## TASK TO COMPLETE
Where the records below reach the line containing "[YouTube Thai PBS] (89, 2457)", start transcribing, and end with the line containing "[เปิดภาพนาทีดินถล่ม-น้ำทะลักท่วมเนปาล-ทิเบต] (106, 2165)", exactly and with nothing else added.

Collected data
+-------+
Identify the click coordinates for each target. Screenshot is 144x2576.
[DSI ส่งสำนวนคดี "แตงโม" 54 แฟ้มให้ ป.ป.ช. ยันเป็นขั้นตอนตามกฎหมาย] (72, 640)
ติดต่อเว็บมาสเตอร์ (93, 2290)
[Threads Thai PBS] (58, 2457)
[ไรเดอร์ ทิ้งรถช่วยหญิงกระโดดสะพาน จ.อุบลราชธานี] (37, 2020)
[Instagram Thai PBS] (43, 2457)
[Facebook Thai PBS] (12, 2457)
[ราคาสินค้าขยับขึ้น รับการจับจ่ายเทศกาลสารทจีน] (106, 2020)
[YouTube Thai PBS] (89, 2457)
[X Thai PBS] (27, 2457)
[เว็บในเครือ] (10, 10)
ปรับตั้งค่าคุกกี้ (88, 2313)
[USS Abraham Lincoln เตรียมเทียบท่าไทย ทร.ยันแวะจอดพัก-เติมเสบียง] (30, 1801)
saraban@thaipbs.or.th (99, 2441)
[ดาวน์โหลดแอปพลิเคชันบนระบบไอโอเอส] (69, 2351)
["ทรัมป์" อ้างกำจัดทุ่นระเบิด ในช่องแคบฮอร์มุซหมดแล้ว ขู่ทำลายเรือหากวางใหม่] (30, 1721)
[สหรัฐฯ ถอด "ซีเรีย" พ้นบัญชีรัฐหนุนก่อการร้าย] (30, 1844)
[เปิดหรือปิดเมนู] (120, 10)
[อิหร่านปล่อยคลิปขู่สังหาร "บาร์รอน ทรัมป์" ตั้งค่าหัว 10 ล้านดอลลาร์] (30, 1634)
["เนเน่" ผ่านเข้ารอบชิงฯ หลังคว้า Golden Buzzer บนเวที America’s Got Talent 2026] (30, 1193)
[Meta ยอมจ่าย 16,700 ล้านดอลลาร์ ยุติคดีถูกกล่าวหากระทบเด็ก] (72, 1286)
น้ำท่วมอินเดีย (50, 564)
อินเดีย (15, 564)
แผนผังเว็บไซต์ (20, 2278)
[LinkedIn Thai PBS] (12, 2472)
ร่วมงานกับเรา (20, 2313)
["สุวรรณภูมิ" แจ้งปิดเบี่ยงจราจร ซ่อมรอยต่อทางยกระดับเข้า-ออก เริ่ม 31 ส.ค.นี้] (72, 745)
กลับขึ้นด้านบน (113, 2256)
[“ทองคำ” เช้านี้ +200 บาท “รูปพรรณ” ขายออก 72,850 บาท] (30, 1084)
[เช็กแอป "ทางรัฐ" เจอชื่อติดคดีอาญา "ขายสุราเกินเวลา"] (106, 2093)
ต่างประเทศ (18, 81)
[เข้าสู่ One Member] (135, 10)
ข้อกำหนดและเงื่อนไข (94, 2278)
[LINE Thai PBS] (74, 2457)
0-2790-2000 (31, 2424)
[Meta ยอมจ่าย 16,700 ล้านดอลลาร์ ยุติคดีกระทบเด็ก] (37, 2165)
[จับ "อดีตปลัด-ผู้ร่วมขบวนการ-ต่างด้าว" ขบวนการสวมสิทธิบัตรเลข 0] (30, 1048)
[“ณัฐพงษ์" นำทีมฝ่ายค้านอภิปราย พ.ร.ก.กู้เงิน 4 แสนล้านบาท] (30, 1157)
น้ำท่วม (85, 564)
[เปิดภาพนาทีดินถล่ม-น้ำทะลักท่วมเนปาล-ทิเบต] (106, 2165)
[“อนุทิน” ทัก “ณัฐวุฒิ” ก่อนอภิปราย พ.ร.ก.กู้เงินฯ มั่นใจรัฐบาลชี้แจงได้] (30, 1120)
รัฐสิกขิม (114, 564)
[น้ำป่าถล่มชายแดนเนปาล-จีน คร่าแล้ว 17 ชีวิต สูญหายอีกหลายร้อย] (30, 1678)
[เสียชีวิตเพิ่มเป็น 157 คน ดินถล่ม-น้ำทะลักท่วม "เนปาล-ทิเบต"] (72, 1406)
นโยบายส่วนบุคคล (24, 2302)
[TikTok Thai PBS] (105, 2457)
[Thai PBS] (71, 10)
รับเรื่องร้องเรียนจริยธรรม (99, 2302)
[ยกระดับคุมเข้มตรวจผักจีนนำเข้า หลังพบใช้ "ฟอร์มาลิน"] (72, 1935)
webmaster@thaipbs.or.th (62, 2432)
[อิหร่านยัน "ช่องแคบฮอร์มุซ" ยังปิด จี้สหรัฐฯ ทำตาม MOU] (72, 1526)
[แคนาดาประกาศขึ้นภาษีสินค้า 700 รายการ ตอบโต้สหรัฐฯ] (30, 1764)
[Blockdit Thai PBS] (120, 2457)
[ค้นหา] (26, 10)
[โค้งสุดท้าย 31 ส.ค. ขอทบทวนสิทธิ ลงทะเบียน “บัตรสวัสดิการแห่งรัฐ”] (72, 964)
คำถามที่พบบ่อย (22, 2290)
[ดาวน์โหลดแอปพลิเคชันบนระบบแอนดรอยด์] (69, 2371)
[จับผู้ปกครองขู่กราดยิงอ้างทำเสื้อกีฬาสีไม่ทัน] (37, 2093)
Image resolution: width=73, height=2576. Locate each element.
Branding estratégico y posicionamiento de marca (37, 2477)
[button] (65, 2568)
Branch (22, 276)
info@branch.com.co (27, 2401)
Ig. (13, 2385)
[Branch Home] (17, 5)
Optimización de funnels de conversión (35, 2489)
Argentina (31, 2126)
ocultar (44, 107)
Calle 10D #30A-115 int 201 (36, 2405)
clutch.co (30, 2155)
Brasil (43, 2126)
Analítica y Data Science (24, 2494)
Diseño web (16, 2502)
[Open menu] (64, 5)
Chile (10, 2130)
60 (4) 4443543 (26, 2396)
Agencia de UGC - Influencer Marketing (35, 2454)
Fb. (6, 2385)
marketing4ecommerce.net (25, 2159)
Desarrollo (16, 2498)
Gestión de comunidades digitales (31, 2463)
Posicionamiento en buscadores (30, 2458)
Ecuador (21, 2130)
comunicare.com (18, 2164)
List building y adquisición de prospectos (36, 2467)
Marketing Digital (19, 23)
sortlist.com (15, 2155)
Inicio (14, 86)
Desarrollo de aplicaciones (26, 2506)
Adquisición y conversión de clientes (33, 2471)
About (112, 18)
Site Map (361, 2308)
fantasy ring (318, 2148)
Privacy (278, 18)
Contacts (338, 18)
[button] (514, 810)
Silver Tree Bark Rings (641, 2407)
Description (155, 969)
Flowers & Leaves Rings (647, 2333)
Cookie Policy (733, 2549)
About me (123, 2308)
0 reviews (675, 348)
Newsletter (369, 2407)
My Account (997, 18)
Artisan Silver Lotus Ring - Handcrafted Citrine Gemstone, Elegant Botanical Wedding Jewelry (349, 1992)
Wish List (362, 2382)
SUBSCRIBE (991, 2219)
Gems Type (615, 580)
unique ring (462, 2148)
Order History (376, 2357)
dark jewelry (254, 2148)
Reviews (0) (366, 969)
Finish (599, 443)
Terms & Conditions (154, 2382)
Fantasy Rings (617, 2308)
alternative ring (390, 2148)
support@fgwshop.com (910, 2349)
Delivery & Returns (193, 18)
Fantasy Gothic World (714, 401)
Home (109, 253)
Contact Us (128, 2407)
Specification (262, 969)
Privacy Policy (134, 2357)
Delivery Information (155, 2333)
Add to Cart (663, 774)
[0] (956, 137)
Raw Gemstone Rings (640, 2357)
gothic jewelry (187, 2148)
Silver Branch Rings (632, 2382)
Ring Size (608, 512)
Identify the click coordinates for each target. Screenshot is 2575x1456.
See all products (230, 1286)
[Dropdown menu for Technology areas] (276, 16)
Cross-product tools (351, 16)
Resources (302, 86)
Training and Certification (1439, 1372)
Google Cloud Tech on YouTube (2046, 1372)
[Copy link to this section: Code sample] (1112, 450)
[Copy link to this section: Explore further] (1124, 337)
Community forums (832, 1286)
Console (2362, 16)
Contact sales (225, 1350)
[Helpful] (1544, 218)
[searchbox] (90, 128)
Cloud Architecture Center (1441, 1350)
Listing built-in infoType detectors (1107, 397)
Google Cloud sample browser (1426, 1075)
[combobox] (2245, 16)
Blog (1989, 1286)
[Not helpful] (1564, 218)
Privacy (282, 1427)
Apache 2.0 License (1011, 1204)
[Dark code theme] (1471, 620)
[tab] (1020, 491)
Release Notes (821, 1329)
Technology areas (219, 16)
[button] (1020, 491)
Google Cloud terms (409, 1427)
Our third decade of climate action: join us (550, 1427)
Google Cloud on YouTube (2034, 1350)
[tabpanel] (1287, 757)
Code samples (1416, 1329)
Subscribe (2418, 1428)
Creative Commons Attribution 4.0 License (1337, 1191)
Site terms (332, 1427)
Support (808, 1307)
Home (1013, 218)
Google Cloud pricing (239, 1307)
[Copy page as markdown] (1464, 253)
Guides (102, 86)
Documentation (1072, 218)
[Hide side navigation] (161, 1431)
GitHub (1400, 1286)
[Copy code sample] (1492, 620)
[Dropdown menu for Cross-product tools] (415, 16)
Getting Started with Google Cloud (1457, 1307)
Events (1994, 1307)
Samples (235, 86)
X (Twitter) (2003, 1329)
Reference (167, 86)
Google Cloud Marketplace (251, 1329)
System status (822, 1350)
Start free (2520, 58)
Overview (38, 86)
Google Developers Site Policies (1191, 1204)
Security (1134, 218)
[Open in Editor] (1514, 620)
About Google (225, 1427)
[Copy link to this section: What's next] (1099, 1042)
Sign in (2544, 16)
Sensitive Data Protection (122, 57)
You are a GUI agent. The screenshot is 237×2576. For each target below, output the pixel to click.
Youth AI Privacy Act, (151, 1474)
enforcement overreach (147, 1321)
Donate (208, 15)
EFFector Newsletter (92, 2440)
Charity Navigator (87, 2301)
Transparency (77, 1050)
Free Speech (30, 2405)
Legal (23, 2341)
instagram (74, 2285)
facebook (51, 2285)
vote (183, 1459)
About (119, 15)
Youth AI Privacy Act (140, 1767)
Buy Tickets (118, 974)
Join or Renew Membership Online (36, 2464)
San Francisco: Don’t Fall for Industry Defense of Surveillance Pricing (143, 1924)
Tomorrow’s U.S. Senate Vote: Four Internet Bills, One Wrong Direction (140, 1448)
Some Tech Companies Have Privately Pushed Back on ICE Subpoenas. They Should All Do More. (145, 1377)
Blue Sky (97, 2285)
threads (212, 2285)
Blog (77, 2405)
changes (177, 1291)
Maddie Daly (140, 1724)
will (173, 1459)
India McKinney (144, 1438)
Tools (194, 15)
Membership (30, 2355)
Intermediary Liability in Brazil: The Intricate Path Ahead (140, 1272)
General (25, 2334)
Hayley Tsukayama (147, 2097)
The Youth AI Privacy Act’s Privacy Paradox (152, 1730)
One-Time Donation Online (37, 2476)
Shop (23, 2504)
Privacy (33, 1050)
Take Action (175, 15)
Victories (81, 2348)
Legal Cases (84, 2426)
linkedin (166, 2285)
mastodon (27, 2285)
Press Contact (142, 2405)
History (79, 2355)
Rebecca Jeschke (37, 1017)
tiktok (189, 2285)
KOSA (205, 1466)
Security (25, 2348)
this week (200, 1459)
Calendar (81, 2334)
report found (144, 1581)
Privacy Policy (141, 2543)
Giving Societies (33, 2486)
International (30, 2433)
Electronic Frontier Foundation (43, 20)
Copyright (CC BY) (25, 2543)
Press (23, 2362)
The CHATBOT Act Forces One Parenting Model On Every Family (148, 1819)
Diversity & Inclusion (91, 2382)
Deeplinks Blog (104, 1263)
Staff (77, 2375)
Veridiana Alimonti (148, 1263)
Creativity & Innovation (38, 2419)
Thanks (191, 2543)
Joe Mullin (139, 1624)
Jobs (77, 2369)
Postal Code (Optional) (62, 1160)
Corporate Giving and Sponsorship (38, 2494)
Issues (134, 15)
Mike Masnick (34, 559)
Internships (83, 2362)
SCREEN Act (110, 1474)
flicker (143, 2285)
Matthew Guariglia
+-------+
## ANSWER TO THIS PROBLEM
[YouTube Thai PBS] (89, 2457)
[X Thai PBS] (27, 2457)
[เว็บในเครือ] (10, 10)
ปรับตั้งค่าคุกกี้ (88, 2313)
[USS Abraham Lincoln เตรียมเทียบท่าไทย ทร.ยันแวะจอดพัก-เติมเสบียง] (30, 1801)
saraban@thaipbs.or.th (99, 2441)
[ดาวน์โหลดแอปพลิเคชันบนระบบไอโอเอส] (69, 2351)
["ทรัมป์" อ้างกำจัดทุ่นระเบิด ในช่องแคบฮอร์มุซหมดแล้ว ขู่ทำลายเรือหากวางใหม่] (30, 1721)
[สหรัฐฯ ถอด "ซีเรีย" พ้นบัญชีรัฐหนุนก่อการร้าย] (30, 1844)
[เปิดหรือปิดเมนู] (120, 10)
[อิหร่านปล่อยคลิปขู่สังหาร "บาร์รอน ทรัมป์" ตั้งค่าหัว 10 ล้านดอลลาร์] (30, 1634)
["เนเน่" ผ่านเข้ารอบชิงฯ หลังคว้า Golden Buzzer บนเวที America’s Got Talent 2026] (30, 1193)
[Meta ยอมจ่าย 16,700 ล้านดอลลาร์ ยุติคดีถูกกล่าวหากระทบเด็ก] (72, 1286)
น้ำท่วมอินเดีย (50, 564)
อินเดีย (15, 564)
แผนผังเว็บไซต์ (20, 2278)
[LinkedIn Thai PBS] (12, 2472)
ร่วมงานกับเรา (20, 2313)
["สุวรรณภูมิ" แจ้งปิดเบี่ยงจราจร ซ่อมรอยต่อทางยกระดับเข้า-ออก เริ่ม 31 ส.ค.นี้] (72, 745)
กลับขึ้นด้านบน (113, 2256)
[“ทองคำ” เช้านี้ +200 บาท “รูปพรรณ” ขายออก 72,850 บาท] (30, 1084)
[เช็กแอป "ทางรัฐ" เจอชื่อติดคดีอาญา "ขายสุราเกินเวลา"] (106, 2093)
ต่างประเทศ (18, 81)
[เข้าสู่ One Member] (135, 10)
ข้อกำหนดและเงื่อนไข (94, 2278)
[LINE Thai PBS] (74, 2457)
0-2790-2000 (31, 2424)
[Meta ยอมจ่าย 16,700 ล้านดอลลาร์ ยุติคดีกระทบเด็ก] (37, 2165)
[จับ "อดีตปลัด-ผู้ร่วมขบวนการ-ต่างด้าว" ขบวนการสวมสิทธิบัตรเลข 0] (30, 1048)
[“ณัฐพงษ์" นำทีมฝ่ายค้านอภิปราย พ.ร.ก.กู้เงิน 4 แสนล้านบาท] (30, 1157)
น้ำท่วม (85, 564)
[เปิดภาพนาทีดินถล่ม-น้ำทะลักท่วมเนปาล-ทิเบต] (106, 2165)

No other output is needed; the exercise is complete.